Le FMI souhaite améliorer la lutte contre la corruption
Le FMI, qui s'inquiète de l'impact de la corruption sur la croissance des pays, a estimé mercredi 2 août qu'il peut mieux faire pour s'attaquer à ce phénomène mondial.
Bien que le Fonds ait pris "de nombreuses initiatives et contribué à la recherche sur la corruption", il devrait renforcer "son engagement" dans ce domaine, a-t-il indiqué dans un communiqué à l'issue d'une discussion de son comité de direction.

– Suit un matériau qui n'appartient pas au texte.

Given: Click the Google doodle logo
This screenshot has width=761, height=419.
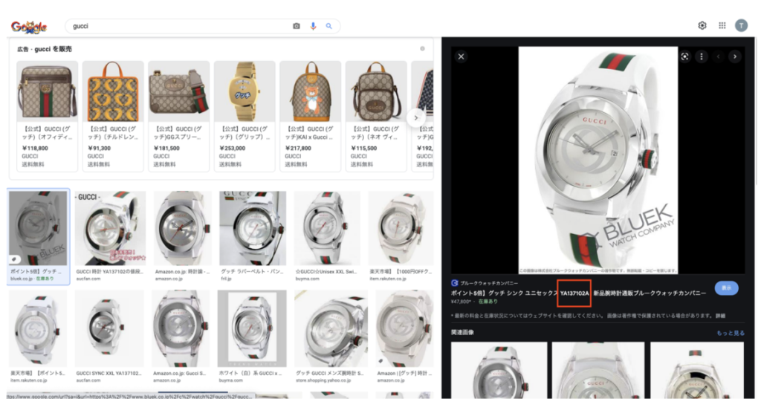Looking at the screenshot, I should pos(29,27).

Quelques pistes sont ainsi avancées: "établir une meilleure méthodologie pour apprécier l'étendue de la corruption et son impact macroéconomique"; "développer une politique plus concrète et détaillée pour aider les gouvernements à s'attaquer à la corruption"; "fournir des évaluations plus réalistes sur le degré et le coût de la corruption quand elle mine la performance économique" et "assurer un traitement impartial de la corruption à travers les pays".
La corruption engloutit chaque année 2% de la richesse mondiale et nuit au partage équitable de la croissance économique, avait estimé le FMI dans un précédent rapport publié en mai 2016.
A eux seuls, les pots-de-vins versés chaque année sur le globe totalisent entre 1.500 à 2.000 milliards de dollars, soit pas loin du produit intérieur brut (PIB) français, avait-il détaillé.
Pays riches et en développement sont concernés mais ce sont les populations les plus défavorisées qui en sont les premières victimes dans la mesure où elles dépendent davantage de services publics plus coûteux en raison de la corruption.
La question de la corruption ne fait toutefois pas l'unanimité parmi les directeurs du FMI.
Certains d'entre eux souhaitent limiter son rôle en la matière. Ils "ont le sentiment que le Fonds n'a pas l'expertise et les capacités d'évaluer la corruption d'une manière générale", souligne le communiqué. La dépendance à des indicateurs, qui "ne sont pas totalement transparents, affaiblit la crédibilité" du Fonds", observent-ils par ailleurs.